Competing Visions in Tulsa
In Tulsa, the Oklahoma Department of Transportation and the city government filed a Reconnecting Communities application, requesting $2 million in planning funds to study ways to “mitigate” the effects of I-244 and options to improve how people get around the region. The plan calls for getting community input to develop specific ideas, but it mentions possibilities such as improving lighting in underpasses, adding landscaping, preparing for light rail or widening the underpasses.
The agencies said they could also look at the long-term prospect of removing the highway, but they indicated that would be 30 or more years in the future.

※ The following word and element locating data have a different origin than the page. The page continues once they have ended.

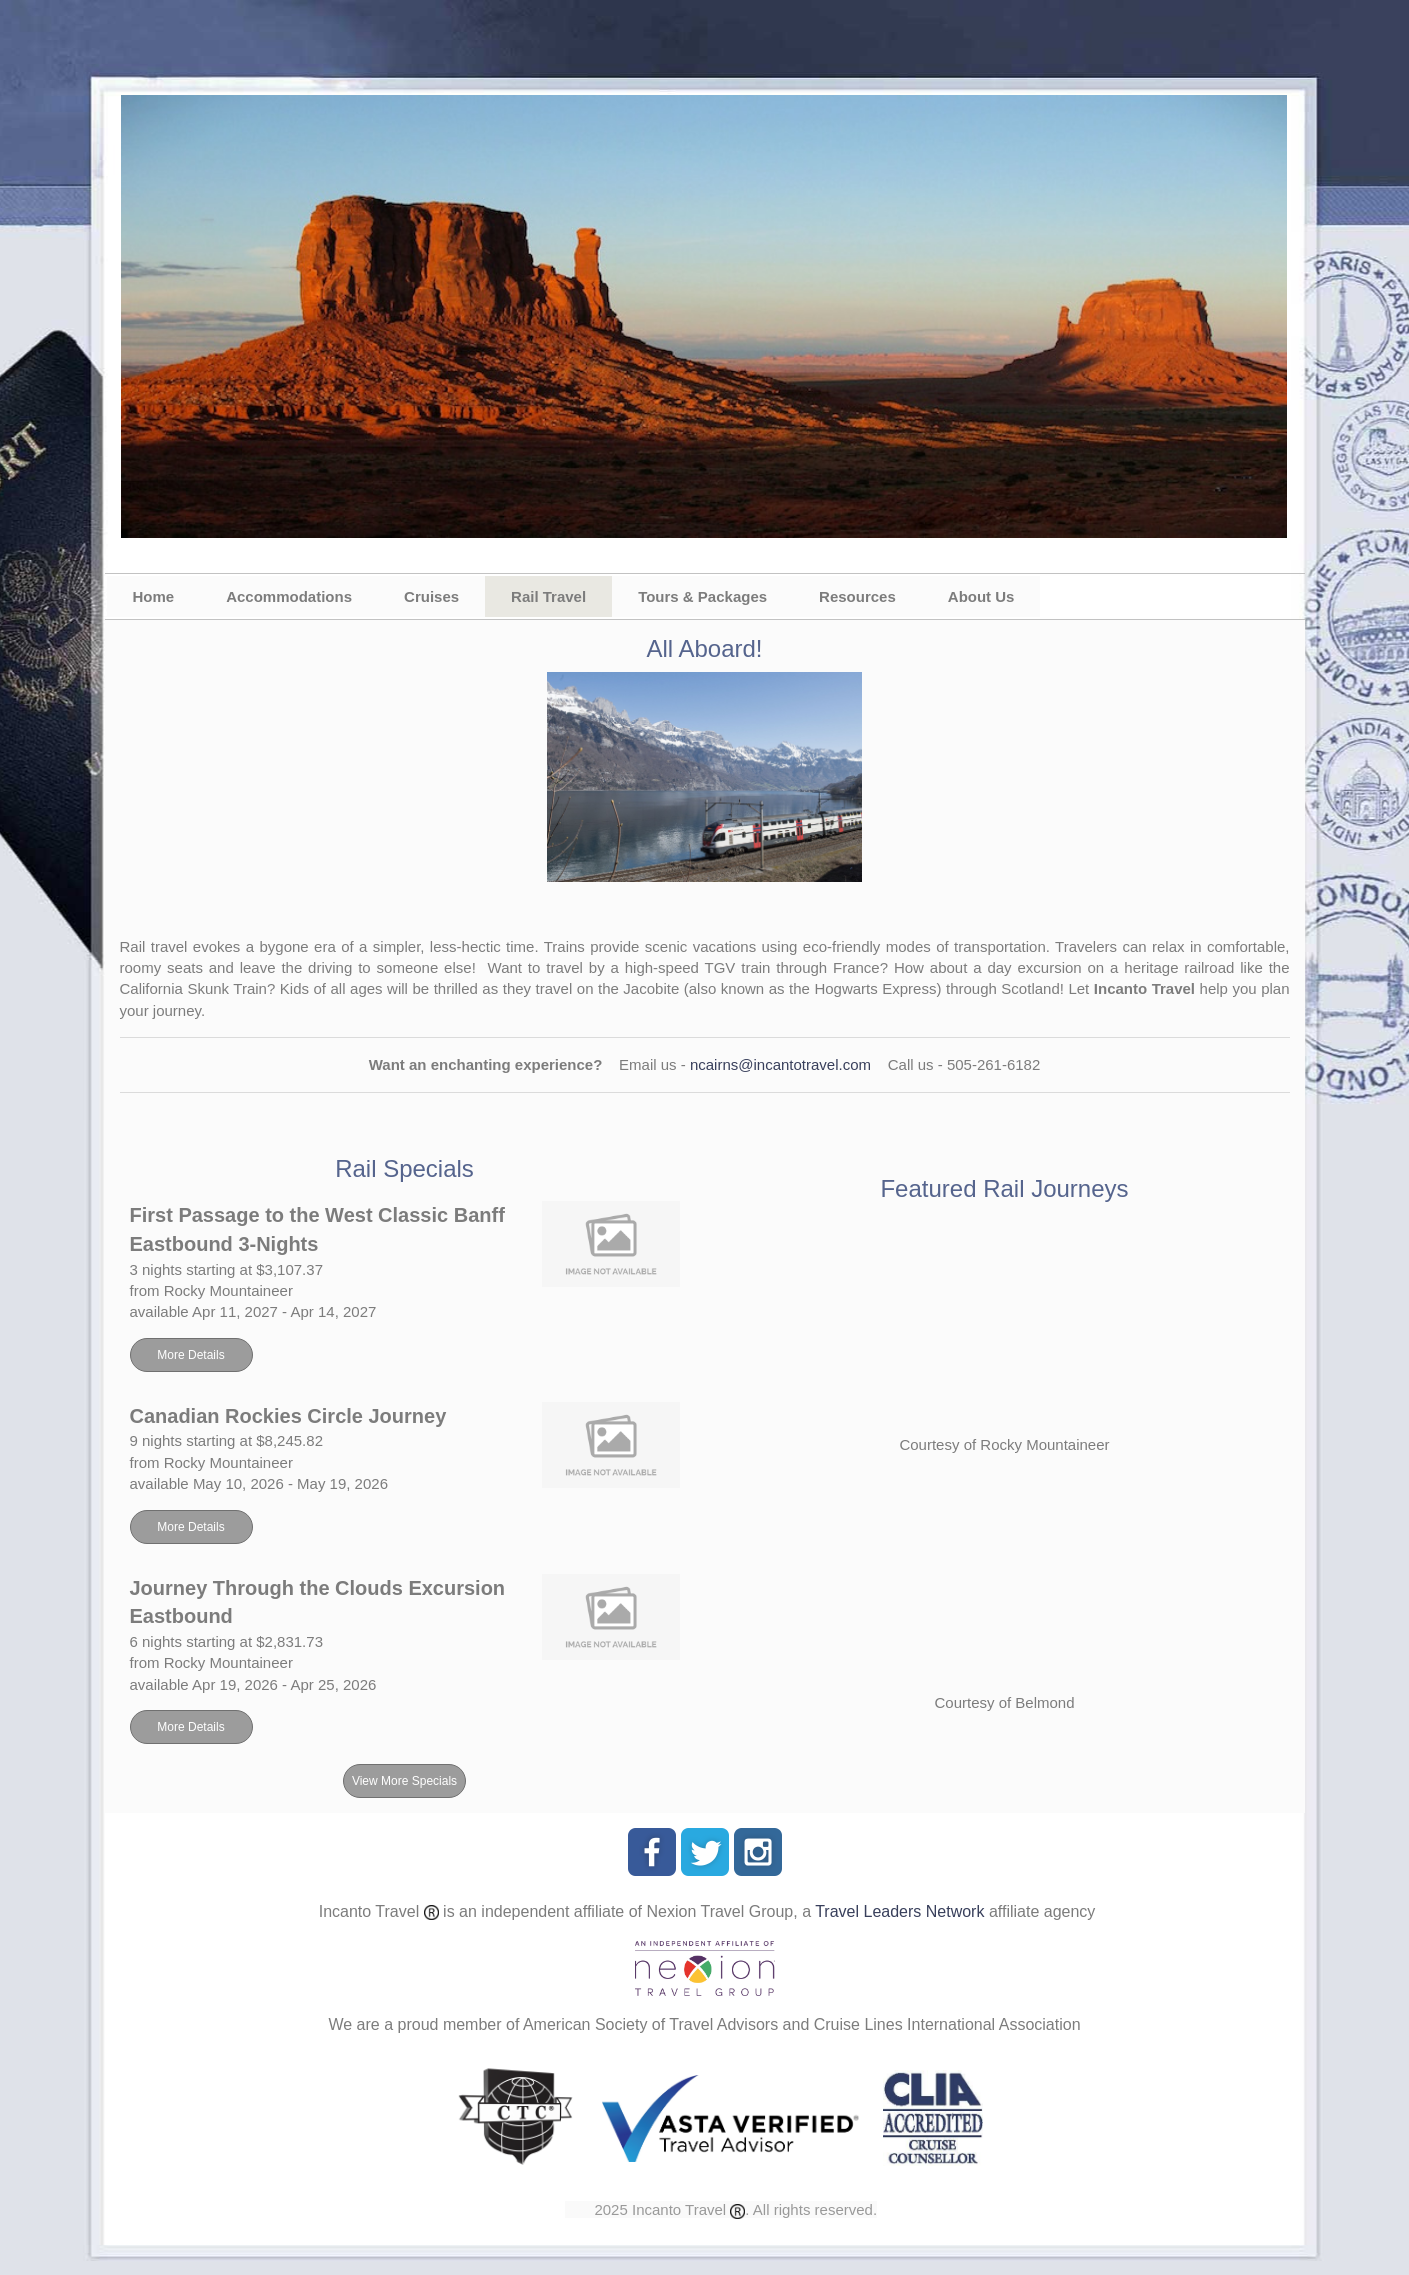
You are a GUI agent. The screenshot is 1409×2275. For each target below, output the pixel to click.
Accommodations (289, 596)
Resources (857, 596)
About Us (981, 596)
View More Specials (404, 1781)
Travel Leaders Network (899, 1911)
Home (154, 596)
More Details (190, 1355)
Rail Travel (548, 596)
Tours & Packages (702, 596)
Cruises (431, 596)
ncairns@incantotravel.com (780, 1064)
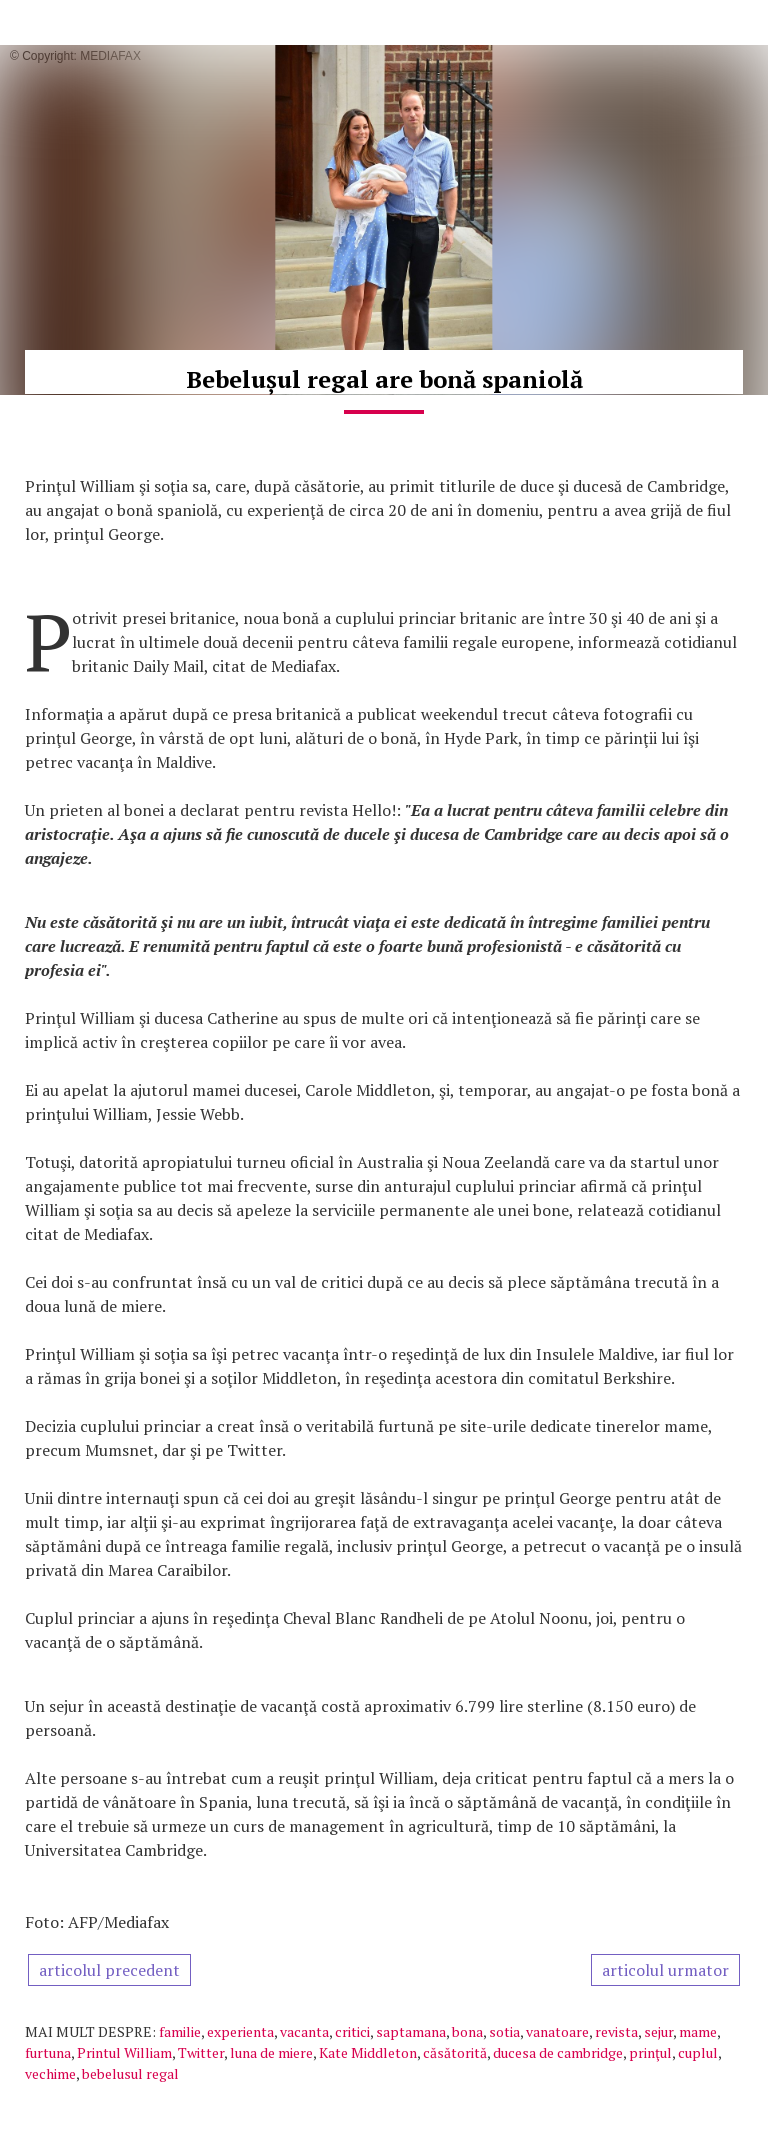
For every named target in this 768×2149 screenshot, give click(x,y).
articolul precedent (109, 1970)
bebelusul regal (130, 2073)
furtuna (48, 2052)
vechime (50, 2073)
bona (467, 2031)
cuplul (698, 2052)
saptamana (411, 2031)
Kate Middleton (368, 2052)
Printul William (124, 2052)
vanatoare (557, 2031)
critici (352, 2031)
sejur (658, 2031)
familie (180, 2031)
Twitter (201, 2052)
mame (698, 2031)
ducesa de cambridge (558, 2052)
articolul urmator (665, 1970)
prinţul (650, 2052)
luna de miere (271, 2052)
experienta (240, 2031)
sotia (504, 2031)
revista (616, 2031)
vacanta (304, 2031)
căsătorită (455, 2052)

“This heavily utilized section of interstate highway helps provide access to and through downtown Tulsa, however its design represents a visible physical barrier to north Tulsa and the historic Greenwood district,” said T.J. Gerlach, a spokesperson for the Oklahoma Department of Transportation, in an email. “Local partners have worked on studies to improve adjacent neighborhoods, local mobility, quality of life and equity, but have not had an opportunity to fully study options with respect to I-244.”
But Cody Brandt, one of the organizers of the competing bid, said the real goal of the state proposal seems to be to block the community’s efforts to tear down the interstate quickly. The organizers are applying for a $2 million planning grant, which would be used for traffic studies, engineering analyses and other preparatory work before construction could begin.
“The important question to study is how does it affect us today if I-244 is not there,” Brandt said.
Ultimately, ODOT would have to agree to remove the highway before it could be taken down.
But Brandt said, based on initial studies, removing the highway should take less than five years and cost about $250 million. Recapturing the land would add to the neighborhood’s wealth and contribute to local tax collections, he pointed out.
The land that is opened up could be handed over to a community land trust, which could then research deeds and return real estate to the original families that owned it, Brandt said.
The trust could also use the assets to promote small businesses and allow the construction of both affordable and market-rate housing, he added. The goal would be to make sure that the newly opened land wouldn’t simply spur gentrification, which is already occurring in much of Greenwood.
Federal officials are aware of the stakes of the Tulsa highway fight. During a visit to Greenwood last year to commemorate the race massacre, President Biden noted how the “highway was built right through the heart of the community.” Buttigieg toured the neighborhood and met with Goodwin, the state legislator, and discussed the interstate’s effects on the surrounding community.
Buttigieg and other federal officials encouraged both sides to work together. But Goodwin said that’s much easier said than done. Black lawmakers have long said the state agency discriminated against Black contractors, and the state transportation department was responsible for building the interstate through Greenwood in the first place.
“There are two very different visions,” Goodwin said.
“It’s very difficult to collaborate with the department of transportation when they want to expand and when we want to do removal. They don’t want to look at removal for 30 years. I might not be alive in 30 years, but I guarantee you an interstate could be built in 30 years,” she added. “They have no intention of removing that segment.”
Daniel C. Vock is a senior reporter for Route Fifty based in Washington, D.C.